Segundo a ação, os investigados teriam integrado uma estrutura dividida em três núcleos: um institucional, formado por dirigentes do Instituto São José, do Hospital Padre Zé e da Ação Social Arquidiocesana; um político-administrativo, composto por agentes da Secretaria de Estado do Desenvolvimento Humano; e um empresarial, envolvendo fornecedores suspeitos de emitir notas fiscais superfaturadas e simular prestações de serviços para viabilizar o desvio de recursos públicos.

De acordo com o Ministério Público, o esquema teria atingido principalmente verbas destinadas ao Projeto Prato Cheio e a outros convênios firmados entre o Estado e entidades ligadas ao Hospital Padre Zé.

Na decisão, o magistrado afirma que há indícios suficientes para justificar a medida cautelar, destacando que o Tribunal de Contas do Estado (TCE-PB) já julgou irregulares as contas de responsabilidade de Padre Egídio. Em acórdão citado na decisão, o TCE imputou ao religioso um débito de R$ 11.174.100,00, após identificar ausência de comprovação de despesas, pagamentos a empresas incompatíveis com os contratos e transferências de recursos para contas sem vínculo com os convênios.

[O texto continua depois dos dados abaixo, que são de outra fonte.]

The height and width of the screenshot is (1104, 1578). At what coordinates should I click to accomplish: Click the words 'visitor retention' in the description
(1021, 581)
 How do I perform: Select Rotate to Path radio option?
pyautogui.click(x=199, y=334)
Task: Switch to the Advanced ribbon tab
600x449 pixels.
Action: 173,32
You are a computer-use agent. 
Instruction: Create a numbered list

Além de Padre Egídio, tiveram bens bloqueados:

  1. Jannyne Dantas Miranda,
  2. Amanda Duarte Silva Dantas,
  3. Andréa Ribeiro Wanderley,
  4. Carlos Tibério Limeira Santos Fernandes,
  5. Yasnaia Pollyanna Werton Dutra,
  6. Iurikel Souza Marques de Aguiar,
  7. Kildenn Tadeu Morais de Lucena,
  8. Sebastião Nunes de Lucena,
  9. Sebastião Nunes de Lucena Júnior,
  10. Mariana Inês de Lucena Mamede,
  11. Maria Cassilva da Silva,
  12. José Lucena da Silva,
  13. João Ferreira de Oliveira Neto,
  14. Fillype Augusto Lima Bezerril,
  15.  João Diógenes de Andrade Holanda

A decisão, de 22 de julho, foi publicizada nesta segunda-feira após quebra de sigilo, e determina o bloqueio de ativos financeiros, restrições sobre veículose indisponibilidade de imóveis). Também foram expedidos ofícios aos Detrans e aos cartórios de registro de imóveis para cumprimento da medida.

O juiz também recebeu a ação de improbidade e determinou a citação dos investigados, que terão prazo de 30 dias para apresentar contestação.